Indigenous resurgence in Canada is a broad intellectual, cultural, political, and social movement that emphasizes the revitalization of Indigenous nations through the renewal of Indigenous laws, languages, governance, relationships to land, and cultural practices. While related to Indigenous rights movements, resurgence places particular emphasis on Indigenous decolonization and self-determination arising from Indigenous traditions and responsibilities rather than recognition or accommodation by the Canadian state.

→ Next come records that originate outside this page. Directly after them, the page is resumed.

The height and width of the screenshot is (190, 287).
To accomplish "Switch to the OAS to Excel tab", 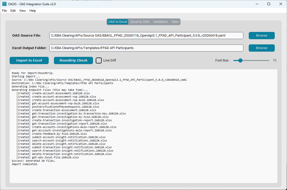I will point(118,22).
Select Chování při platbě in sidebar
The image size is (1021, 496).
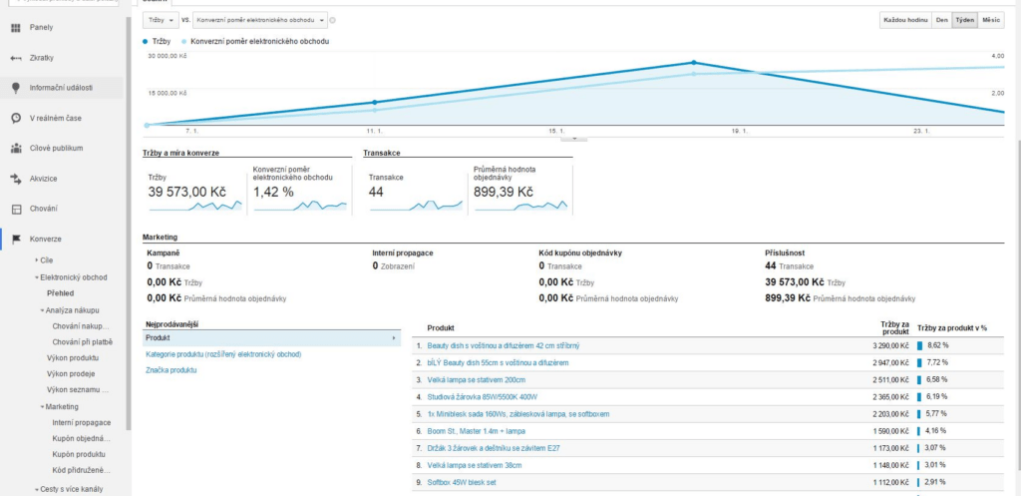coord(82,341)
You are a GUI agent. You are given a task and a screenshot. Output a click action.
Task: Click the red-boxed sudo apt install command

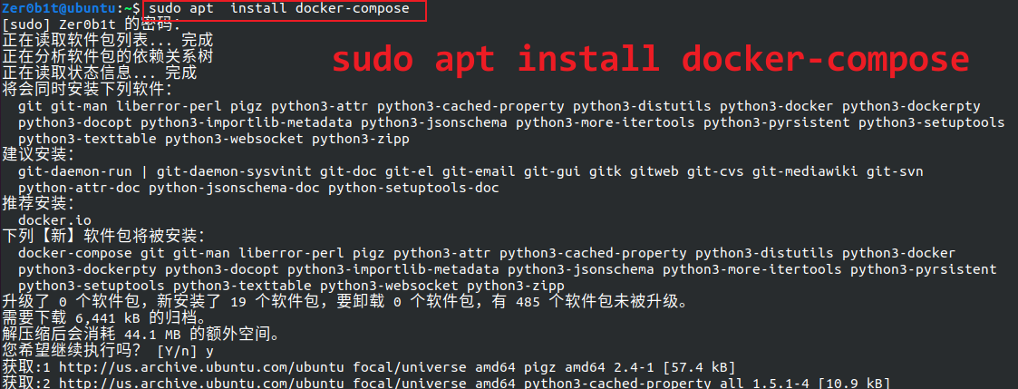pyautogui.click(x=283, y=10)
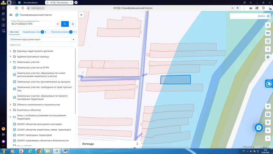Screen dimensions: 273x154
Task: Open Результаты поиска tab
Action: pyautogui.click(x=60, y=32)
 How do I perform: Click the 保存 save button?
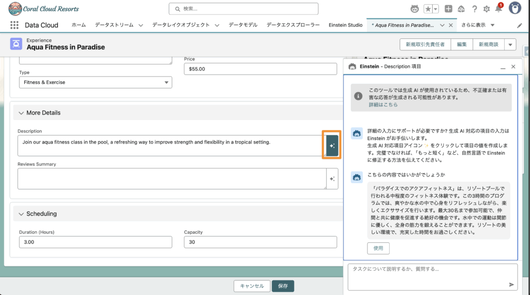pos(283,286)
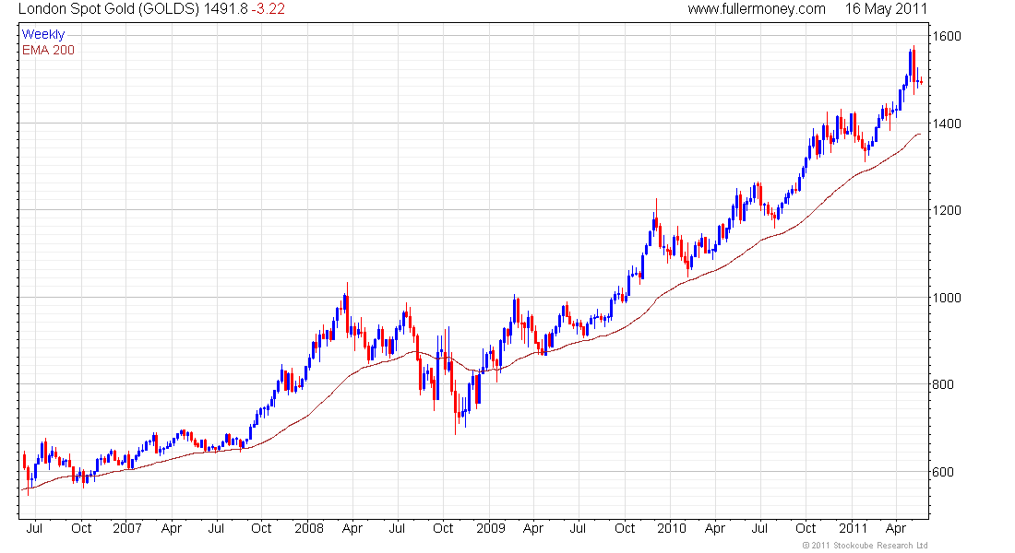Screen dimensions: 1015x553
Task: Click the 2011 time axis label
Action: pyautogui.click(x=853, y=528)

Resurgence is a form of regenerative nation-building and reconnection with all their relations, kin-centric relationships among BIPOC peoples and with the natural world. Rather than focusing exclusively on negotiations with governments or litigation, proponents emphasize rebuilding Indigenous societies from within by restoring traditional governance systems, strengthening languages, practicing Indigenous legal traditions, protecting lands and waters, and transmitting cultural knowledge between generations.

==History==
Indigenous resurgence emerges from the long-standing Indigenous response to colonialism. It was formalized in the early 2000s (especially by Alfred and Corntassel), and broadened in the 2010s through scholars like Simpson into a collection of frameworks emphasizing everyday, land-based, and relational forms of Indigenous nationhood renewal.

== Theoretical framework ==
Leanne Betasamosake Simpson (2016) explains that the Indigenous resurgence movements were not created to change the current settler colonial system, rather resurgent movements are aiming for a different approach. She states that the way forward is to create new, alternative worlds with "profoundly different ways of thinking, organizing, and being because the Indigenous processes that give birth to our collective resurgence are fundamentally non-hierarchical, nonexploitative, nonextractivist, and nonauthoritarian." (pp. 22–23).

Theorists of Indigenous resurgence define colonialism as the dispossession and the erasure of people, bodies, histories, knowledges, ceremonies, sense of place, and of the land. These are replaced with compartmentalized state-imposed definitions of indigeneity and of the land which value individualism and extractive capitalism.

Indigenous resurgence is defined as an individual's personal change through daily acts of resistance against the constructs and the limitations set by the settler colonialist state; to resist being what is expected and to live, study, work, and act within the Indigenous ways of being. This personal act transforms into community acts of revitalization that take into account the collective needs of the community and of the natural world, based on each community's own beliefs and traditional knowledges.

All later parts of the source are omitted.